------ Exercise material ------

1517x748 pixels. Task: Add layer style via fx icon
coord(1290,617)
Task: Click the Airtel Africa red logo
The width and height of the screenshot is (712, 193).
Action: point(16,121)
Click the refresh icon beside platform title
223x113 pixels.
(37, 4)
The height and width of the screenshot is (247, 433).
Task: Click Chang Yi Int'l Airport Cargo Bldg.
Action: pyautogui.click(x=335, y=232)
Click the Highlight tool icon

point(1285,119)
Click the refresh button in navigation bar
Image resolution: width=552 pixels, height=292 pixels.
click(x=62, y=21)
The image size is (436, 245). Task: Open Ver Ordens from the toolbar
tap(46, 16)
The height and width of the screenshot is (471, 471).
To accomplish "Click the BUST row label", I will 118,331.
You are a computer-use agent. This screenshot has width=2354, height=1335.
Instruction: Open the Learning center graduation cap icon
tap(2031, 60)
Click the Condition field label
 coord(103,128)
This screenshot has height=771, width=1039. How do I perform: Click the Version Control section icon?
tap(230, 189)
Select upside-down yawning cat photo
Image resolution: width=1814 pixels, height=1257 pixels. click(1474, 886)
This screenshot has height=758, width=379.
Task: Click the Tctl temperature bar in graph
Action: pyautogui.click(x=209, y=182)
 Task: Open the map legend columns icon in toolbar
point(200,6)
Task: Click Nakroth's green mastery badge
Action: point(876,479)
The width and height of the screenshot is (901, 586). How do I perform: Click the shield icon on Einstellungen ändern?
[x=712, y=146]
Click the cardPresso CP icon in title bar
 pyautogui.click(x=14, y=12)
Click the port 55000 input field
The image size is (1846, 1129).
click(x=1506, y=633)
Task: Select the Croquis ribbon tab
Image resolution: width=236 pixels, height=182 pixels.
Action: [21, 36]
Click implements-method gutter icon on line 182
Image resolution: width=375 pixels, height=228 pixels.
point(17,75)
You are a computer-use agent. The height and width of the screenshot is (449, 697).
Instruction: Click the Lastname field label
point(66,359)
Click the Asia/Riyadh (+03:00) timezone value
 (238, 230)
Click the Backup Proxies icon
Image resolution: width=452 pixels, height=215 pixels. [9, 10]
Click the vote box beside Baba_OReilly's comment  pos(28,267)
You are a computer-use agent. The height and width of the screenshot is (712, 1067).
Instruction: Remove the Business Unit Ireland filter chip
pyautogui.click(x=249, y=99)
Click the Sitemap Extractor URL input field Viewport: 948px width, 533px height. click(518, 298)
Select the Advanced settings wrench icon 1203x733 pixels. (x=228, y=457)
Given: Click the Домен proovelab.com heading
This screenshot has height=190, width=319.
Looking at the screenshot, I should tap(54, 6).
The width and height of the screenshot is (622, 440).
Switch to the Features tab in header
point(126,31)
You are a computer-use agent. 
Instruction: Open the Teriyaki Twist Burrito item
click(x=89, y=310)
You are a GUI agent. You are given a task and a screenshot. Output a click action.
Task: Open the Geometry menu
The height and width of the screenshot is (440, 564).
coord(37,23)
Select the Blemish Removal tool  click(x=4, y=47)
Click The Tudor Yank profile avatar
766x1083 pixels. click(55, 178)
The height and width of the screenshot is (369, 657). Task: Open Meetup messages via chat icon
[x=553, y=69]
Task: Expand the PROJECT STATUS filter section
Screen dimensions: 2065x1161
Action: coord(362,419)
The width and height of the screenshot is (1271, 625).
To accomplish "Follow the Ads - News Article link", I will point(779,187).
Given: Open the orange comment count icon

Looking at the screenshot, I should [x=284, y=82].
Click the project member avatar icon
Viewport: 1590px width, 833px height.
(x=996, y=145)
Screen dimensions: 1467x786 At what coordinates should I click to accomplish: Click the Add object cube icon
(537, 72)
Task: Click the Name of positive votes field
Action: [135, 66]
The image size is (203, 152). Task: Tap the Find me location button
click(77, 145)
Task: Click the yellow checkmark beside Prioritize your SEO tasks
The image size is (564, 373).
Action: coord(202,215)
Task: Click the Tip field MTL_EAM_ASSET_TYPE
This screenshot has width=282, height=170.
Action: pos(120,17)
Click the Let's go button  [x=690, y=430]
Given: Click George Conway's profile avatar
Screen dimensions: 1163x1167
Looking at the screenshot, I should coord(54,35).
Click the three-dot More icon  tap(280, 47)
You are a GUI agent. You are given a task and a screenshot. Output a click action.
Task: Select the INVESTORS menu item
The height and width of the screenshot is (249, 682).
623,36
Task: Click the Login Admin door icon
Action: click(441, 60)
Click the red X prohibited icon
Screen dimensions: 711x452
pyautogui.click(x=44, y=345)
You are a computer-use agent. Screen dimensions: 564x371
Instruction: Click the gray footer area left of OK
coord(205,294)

------

**Work to be completed:** Copy out the lines of the listing from the one containing "Task: Click the Airtel Africa red logo" through the one containing "[x=712, y=146]", both included, keeping every character the same.

**Right answer:**
Task: Click the Airtel Africa red logo
The width and height of the screenshot is (712, 193).
Action: point(16,121)
Click the refresh icon beside platform title
223x113 pixels.
(37, 4)
The height and width of the screenshot is (247, 433).
Task: Click Chang Yi Int'l Airport Cargo Bldg.
Action: pyautogui.click(x=335, y=232)
Click the Highlight tool icon

point(1285,119)
Click the refresh button in navigation bar
Image resolution: width=552 pixels, height=292 pixels.
click(x=62, y=21)
The image size is (436, 245). Task: Open Ver Ordens from the toolbar
tap(46, 16)
The height and width of the screenshot is (471, 471).
To accomplish "Click the BUST row label", I will 118,331.
You are a computer-use agent. This screenshot has width=2354, height=1335.
Instruction: Open the Learning center graduation cap icon
tap(2031, 60)
Click the Condition field label
 coord(103,128)
This screenshot has height=771, width=1039. How do I perform: Click the Version Control section icon?
tap(230, 189)
Select upside-down yawning cat photo
Image resolution: width=1814 pixels, height=1257 pixels. click(1474, 886)
This screenshot has height=758, width=379.
Task: Click the Tctl temperature bar in graph
Action: pyautogui.click(x=209, y=182)
 Task: Open the map legend columns icon in toolbar
point(200,6)
Task: Click Nakroth's green mastery badge
Action: point(876,479)
The width and height of the screenshot is (901, 586). How do I perform: Click the shield icon on Einstellungen ändern?
[x=712, y=146]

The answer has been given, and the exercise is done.